Plaintiff's claim for an equitable accounting against Weiss appears deficient in another respect not raised by the parties. The complaint nowhere plausibly alleged that Weiss was entrusted with “money or property . . . imposing upon [it] a burden of accounting.” Baiul, 2016 WL 1587250, at *10. While the complaint demands that Weiss “fully account for all advertisement revenue earned by it and payable to Plaintiff in connection with the [John Batchelor] Show,” there is no allegation Weiss actually was responsible for collecting any such advertising revenues. Compl. ¶ 145. And while the complaint suggests Weiss “was involved in marketing podcasts of the [John Batchelor] Show,” id., and so may have knowledge of moneys received by Audioboom in connection with it, a claim for equitable accounting requires that the defendant, not a third party, receive the funds.
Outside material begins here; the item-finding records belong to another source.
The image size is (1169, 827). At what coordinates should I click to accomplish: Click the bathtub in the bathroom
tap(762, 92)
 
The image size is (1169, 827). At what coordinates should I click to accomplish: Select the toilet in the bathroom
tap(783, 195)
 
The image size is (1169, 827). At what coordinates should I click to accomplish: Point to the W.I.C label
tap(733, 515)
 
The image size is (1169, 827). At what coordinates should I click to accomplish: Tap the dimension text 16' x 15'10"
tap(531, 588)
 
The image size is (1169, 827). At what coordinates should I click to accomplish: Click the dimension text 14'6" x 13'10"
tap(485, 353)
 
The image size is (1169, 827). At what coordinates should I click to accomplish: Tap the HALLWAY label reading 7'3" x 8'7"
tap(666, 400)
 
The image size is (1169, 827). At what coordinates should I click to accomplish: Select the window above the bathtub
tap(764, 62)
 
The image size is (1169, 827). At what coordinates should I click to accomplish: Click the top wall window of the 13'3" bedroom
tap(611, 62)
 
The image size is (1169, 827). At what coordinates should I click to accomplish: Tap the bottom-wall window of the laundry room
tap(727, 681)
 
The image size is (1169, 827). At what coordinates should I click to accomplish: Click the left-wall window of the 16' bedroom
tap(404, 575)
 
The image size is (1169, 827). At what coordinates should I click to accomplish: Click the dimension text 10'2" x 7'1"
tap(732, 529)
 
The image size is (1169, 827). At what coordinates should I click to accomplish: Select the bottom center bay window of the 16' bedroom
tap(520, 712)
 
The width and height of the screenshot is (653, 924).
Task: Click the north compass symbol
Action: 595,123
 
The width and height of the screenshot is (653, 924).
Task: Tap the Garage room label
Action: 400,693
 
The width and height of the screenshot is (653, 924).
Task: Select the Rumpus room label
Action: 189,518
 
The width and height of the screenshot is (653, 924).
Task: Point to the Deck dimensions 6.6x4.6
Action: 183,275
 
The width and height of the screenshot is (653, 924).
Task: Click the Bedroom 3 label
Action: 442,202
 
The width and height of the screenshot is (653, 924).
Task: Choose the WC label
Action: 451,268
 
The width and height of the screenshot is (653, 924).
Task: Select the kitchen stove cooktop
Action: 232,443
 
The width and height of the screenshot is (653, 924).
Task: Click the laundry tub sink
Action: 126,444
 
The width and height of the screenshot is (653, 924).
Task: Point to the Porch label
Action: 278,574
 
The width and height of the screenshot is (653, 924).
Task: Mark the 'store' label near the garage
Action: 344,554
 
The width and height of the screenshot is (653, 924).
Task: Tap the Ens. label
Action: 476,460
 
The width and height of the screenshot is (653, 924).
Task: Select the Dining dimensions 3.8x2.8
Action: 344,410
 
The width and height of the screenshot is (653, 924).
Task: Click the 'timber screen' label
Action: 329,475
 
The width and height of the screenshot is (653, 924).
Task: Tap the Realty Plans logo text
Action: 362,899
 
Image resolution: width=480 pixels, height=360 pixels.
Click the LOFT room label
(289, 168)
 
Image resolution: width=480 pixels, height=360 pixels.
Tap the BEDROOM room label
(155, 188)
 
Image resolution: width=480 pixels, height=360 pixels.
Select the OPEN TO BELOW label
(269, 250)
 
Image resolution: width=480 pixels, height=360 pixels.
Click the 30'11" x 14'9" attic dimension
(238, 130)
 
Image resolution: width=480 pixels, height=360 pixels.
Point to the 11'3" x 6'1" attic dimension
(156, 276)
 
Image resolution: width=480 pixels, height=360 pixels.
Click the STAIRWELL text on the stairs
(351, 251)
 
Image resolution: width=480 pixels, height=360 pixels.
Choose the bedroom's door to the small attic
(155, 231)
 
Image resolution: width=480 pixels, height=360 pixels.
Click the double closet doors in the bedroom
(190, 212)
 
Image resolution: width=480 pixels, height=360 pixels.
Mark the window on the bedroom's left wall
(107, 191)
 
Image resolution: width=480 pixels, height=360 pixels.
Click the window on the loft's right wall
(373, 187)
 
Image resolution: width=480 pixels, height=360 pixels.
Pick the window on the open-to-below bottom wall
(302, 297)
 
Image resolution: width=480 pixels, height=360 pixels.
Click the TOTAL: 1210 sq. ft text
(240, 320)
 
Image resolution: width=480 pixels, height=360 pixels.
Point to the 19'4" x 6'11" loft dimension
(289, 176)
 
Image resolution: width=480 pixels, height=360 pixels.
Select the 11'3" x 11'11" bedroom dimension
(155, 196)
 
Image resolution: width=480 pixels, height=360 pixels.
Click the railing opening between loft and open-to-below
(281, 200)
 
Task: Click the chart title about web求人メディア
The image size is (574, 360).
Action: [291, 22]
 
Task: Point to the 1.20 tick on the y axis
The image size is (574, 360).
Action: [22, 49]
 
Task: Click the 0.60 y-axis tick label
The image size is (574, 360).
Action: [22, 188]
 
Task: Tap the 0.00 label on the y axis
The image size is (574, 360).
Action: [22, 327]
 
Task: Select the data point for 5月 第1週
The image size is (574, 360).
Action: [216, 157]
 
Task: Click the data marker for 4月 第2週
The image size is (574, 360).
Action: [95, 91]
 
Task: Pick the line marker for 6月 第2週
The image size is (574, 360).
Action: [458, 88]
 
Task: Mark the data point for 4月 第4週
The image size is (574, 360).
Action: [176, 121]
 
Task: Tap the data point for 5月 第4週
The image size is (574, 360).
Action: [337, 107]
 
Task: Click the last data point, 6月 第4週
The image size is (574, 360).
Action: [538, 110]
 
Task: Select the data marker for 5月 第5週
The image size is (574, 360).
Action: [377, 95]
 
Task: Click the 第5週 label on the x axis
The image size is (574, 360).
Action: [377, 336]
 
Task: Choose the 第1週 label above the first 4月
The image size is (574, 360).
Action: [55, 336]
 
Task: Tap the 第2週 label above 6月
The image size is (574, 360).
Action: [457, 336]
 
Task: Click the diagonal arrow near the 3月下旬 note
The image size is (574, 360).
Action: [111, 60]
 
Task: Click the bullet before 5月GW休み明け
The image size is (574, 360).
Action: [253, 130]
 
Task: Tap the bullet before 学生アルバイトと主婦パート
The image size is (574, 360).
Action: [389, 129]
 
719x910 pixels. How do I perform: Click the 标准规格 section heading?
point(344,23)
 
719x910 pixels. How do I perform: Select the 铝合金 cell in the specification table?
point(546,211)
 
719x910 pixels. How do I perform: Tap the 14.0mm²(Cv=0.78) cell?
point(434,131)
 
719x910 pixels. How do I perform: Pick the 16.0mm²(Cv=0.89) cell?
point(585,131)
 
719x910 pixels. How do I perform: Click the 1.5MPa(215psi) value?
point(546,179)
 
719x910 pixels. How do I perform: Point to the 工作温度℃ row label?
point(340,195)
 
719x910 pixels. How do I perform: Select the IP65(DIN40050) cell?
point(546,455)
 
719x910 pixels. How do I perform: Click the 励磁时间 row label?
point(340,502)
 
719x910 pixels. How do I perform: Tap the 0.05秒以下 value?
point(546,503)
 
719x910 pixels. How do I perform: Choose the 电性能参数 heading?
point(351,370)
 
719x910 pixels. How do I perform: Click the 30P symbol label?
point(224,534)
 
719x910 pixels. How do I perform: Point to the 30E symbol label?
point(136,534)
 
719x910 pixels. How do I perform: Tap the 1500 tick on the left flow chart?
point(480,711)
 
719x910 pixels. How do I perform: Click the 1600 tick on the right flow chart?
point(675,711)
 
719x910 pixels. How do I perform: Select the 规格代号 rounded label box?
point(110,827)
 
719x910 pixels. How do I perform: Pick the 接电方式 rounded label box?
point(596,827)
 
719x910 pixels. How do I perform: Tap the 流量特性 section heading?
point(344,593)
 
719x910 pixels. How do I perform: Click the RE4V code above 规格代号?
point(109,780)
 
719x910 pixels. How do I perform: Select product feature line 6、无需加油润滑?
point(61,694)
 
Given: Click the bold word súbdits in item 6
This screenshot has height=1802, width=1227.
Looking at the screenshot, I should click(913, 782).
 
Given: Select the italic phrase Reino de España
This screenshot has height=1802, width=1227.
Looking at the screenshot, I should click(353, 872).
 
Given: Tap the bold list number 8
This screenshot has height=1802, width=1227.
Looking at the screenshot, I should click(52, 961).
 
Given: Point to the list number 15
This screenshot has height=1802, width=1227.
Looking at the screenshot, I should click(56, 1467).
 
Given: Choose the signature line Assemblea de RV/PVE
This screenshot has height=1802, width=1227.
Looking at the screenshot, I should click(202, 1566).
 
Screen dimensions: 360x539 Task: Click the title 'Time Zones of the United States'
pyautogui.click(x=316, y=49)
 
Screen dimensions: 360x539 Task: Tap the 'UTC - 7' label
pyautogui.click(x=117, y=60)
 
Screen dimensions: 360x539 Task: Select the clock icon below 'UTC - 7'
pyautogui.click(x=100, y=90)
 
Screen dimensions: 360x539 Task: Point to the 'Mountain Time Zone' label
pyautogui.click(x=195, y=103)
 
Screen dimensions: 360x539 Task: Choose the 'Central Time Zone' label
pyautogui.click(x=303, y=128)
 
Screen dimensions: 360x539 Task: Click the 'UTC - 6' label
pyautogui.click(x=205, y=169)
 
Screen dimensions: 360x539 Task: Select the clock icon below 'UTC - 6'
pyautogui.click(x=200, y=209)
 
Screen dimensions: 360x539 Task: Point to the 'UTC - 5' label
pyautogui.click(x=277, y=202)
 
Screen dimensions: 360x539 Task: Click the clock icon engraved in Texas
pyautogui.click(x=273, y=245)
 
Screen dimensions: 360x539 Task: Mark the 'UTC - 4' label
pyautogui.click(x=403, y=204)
Plaintiff argues that any determination of whether a fiduciary relationship exists is necessarily fact specific, and so is not appropriate for resolution at this stage. See Pls. Opp. at 19-20; JPMorgan Chase Bank, N.A. v. IDW Grp., LLC, 2009 WL 321222, at *9 (S.D.N.Y. Feb. 9, 2009) (“Because the inquiry as to whether a fiduciary relationship exists is necessarily fact-specific, a claim alleging the existence of a fiduciary duty usually is not subject to dismissal under Rule 12(b)(6).” (internal citations and quotation marks omitted)). But notwithstanding the fact-specific nature of the inquiry, dismissal is proper where, as here, the complaint is completely devoid of non-conclusory allegations that support the existence of a fiduciary relationship. See, e.g., Pauwels, 83 F.4th at 184 (affirming dismissal of complaint where the “non-conclusory allegations in the SAC demonstrate that [defendant's] relationship with [plaintiff] was no more than a standard business relationship of mutual economic benefit, comparable to an employer-employee relationship negotiated at arm's length”).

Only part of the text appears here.